During my research, I came across a refugee support group in Colchester, Refugee, Asylum Seeker & Migrant Action (RAMA), whose director, Maria Wilby, I had the privilege of interviewing, and whose perspective has stayed with me. 

Ms Wilby picked me up on a comment I had made, when I suggested that “one could understand why people may feel less sympathy for economic migrants, but surely not refugees”. 

Her response was not dissimilar to the words of the second caller to 5 Live: 

“If you were in the UK, and you had nothing to feed your children or grandchildren, what would you do?” she asked. “You’d go to the next country and ask them to feed them. And that’s what it means to be an economic migrant. It’s not about, ‘Oh, I’ve got a nice car, but I want a nicer car.’ These are people who are literally starving, and feel so disadvantaged that they think the next generation will also be equally disadvantaged. And of course then you try and move. 

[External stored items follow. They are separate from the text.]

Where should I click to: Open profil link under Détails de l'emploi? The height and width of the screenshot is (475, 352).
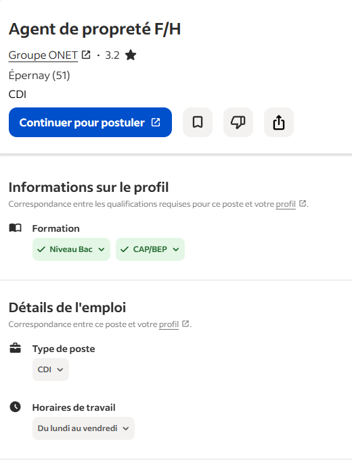tap(169, 324)
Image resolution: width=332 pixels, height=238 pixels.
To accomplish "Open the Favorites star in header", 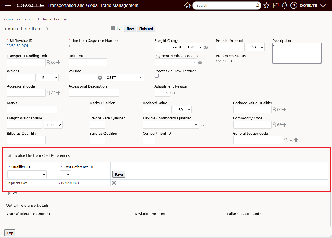I will pyautogui.click(x=266, y=6).
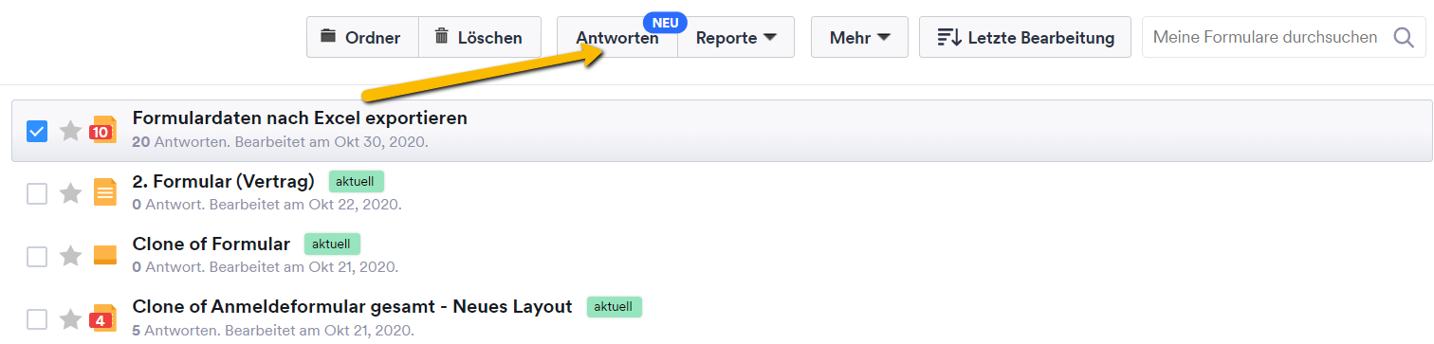The image size is (1434, 344).
Task: Click form icon with red 10 badge
Action: click(x=103, y=131)
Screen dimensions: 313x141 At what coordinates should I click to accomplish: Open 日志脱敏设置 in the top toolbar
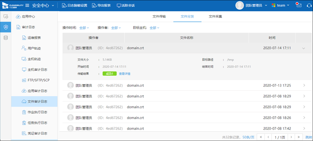pos(74,6)
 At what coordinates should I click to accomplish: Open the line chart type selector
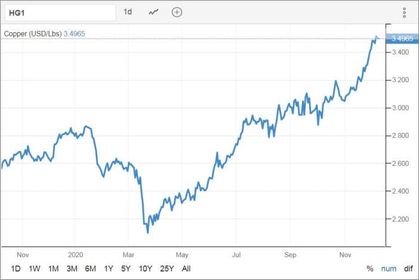point(154,12)
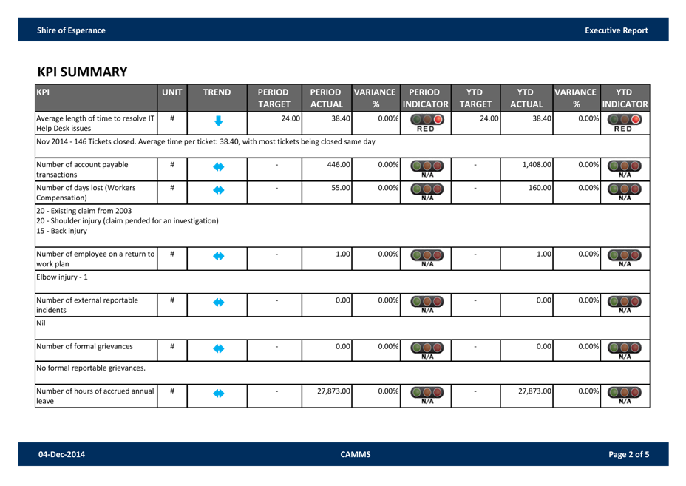The height and width of the screenshot is (486, 686).
Task: Click the trend arrow for external reportable incidents
Action: (x=218, y=303)
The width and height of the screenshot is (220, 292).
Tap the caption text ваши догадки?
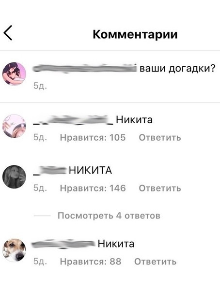177,68
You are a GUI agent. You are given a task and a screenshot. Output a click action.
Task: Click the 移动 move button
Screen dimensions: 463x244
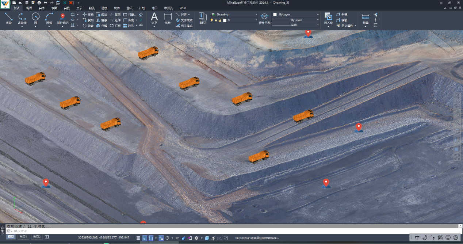[x=88, y=15]
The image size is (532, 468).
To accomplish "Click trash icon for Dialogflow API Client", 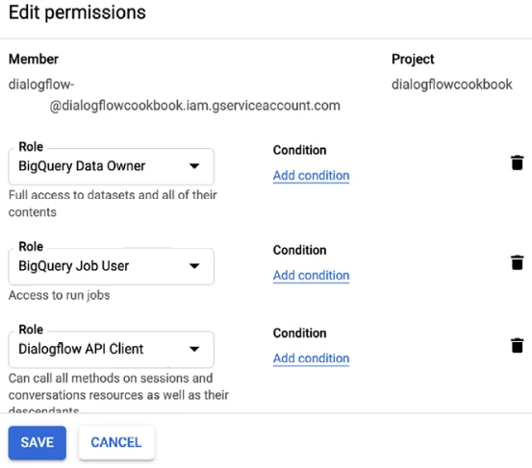I will (517, 346).
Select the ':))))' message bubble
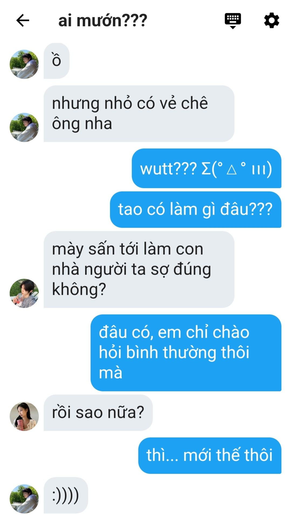The height and width of the screenshot is (515, 285). [66, 495]
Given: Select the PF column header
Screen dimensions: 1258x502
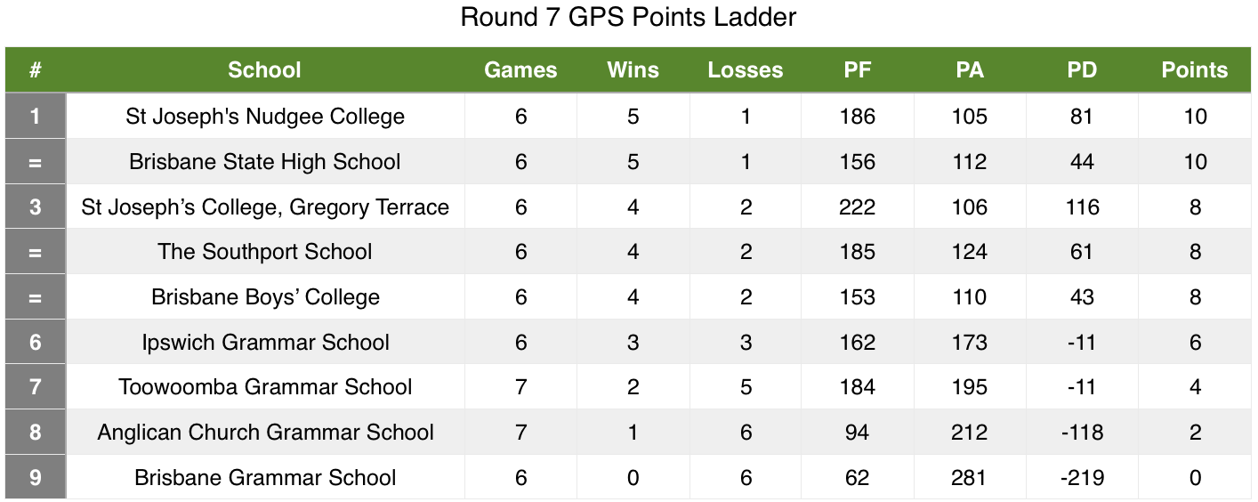Looking at the screenshot, I should pos(858,70).
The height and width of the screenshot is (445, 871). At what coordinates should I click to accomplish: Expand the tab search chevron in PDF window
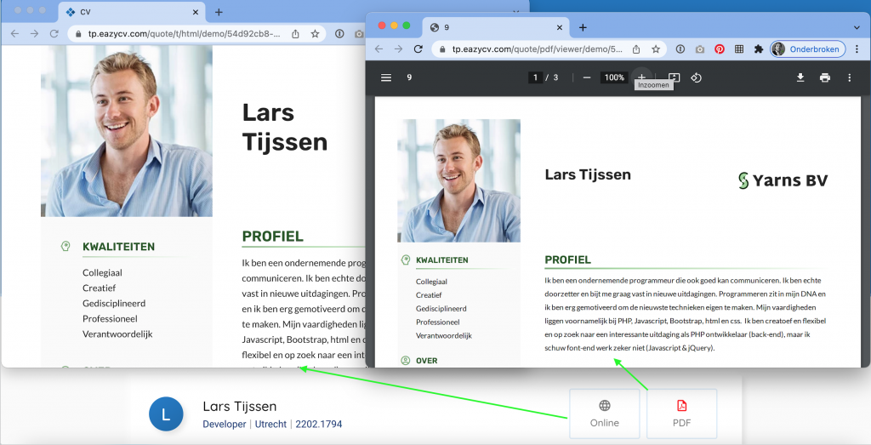[857, 26]
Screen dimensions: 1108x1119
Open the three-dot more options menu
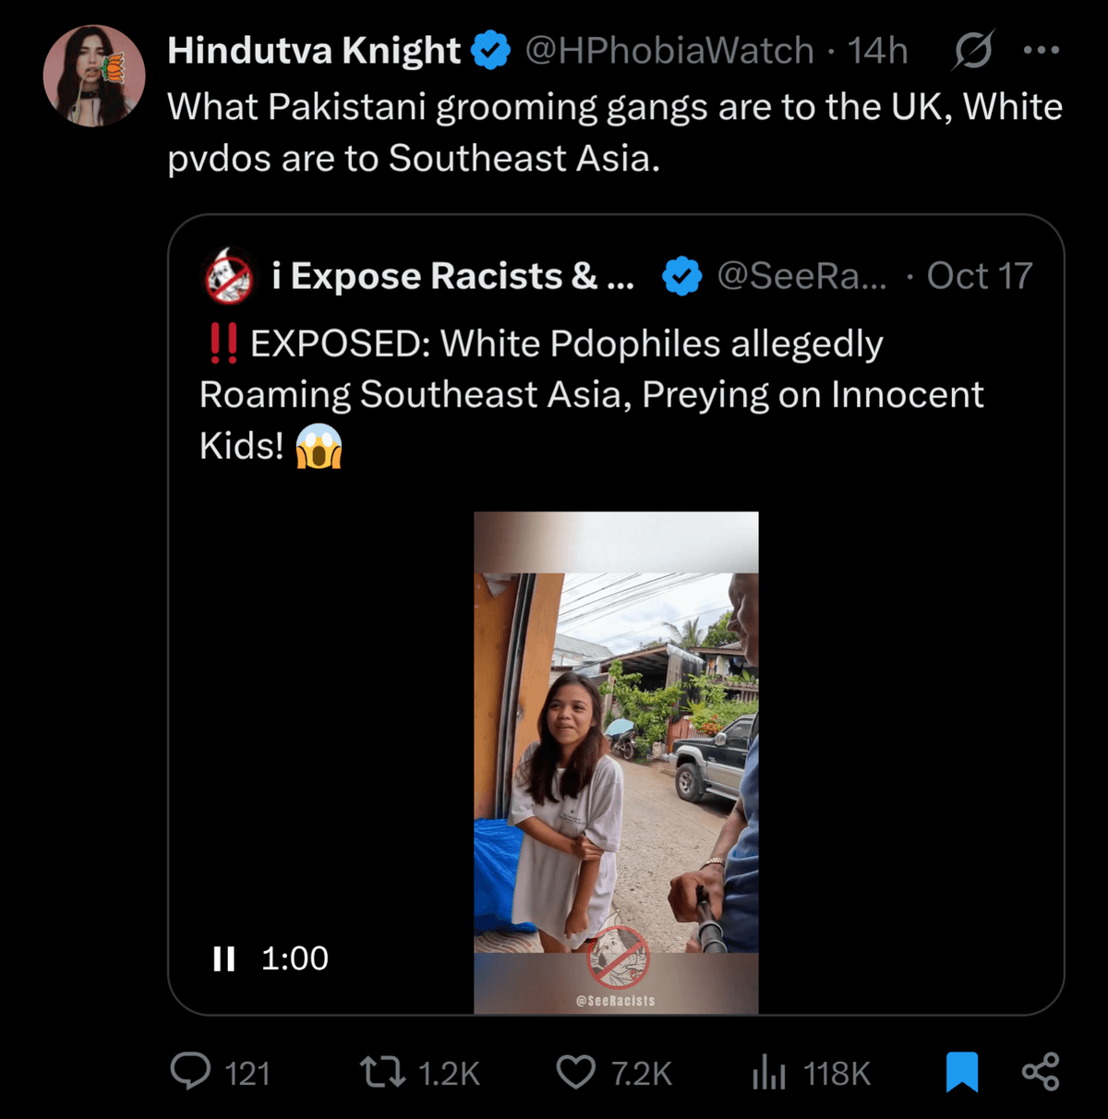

“And back in the day, it used to be that if you had a child in another country, they would basically be a native of that country. We’ve changed the rules to mean that migration and borders grow and grow. And actually, we’ve created this system – all of us have created this system by standing by and letting it happen – and it’s not right. If I believed in God, God certainly didn’t intend there to be borders. Nobody would. Why would you? It’s an unnatural concept. We are one world, and we should share it.” 

I’m not sure Nigel Farage would agree, but whatever one’s perspective on the need for border control, surely we should all be able to agree that those with genuine claims to have fled persecution should be afforded our help, or at the very least protected from refoulement.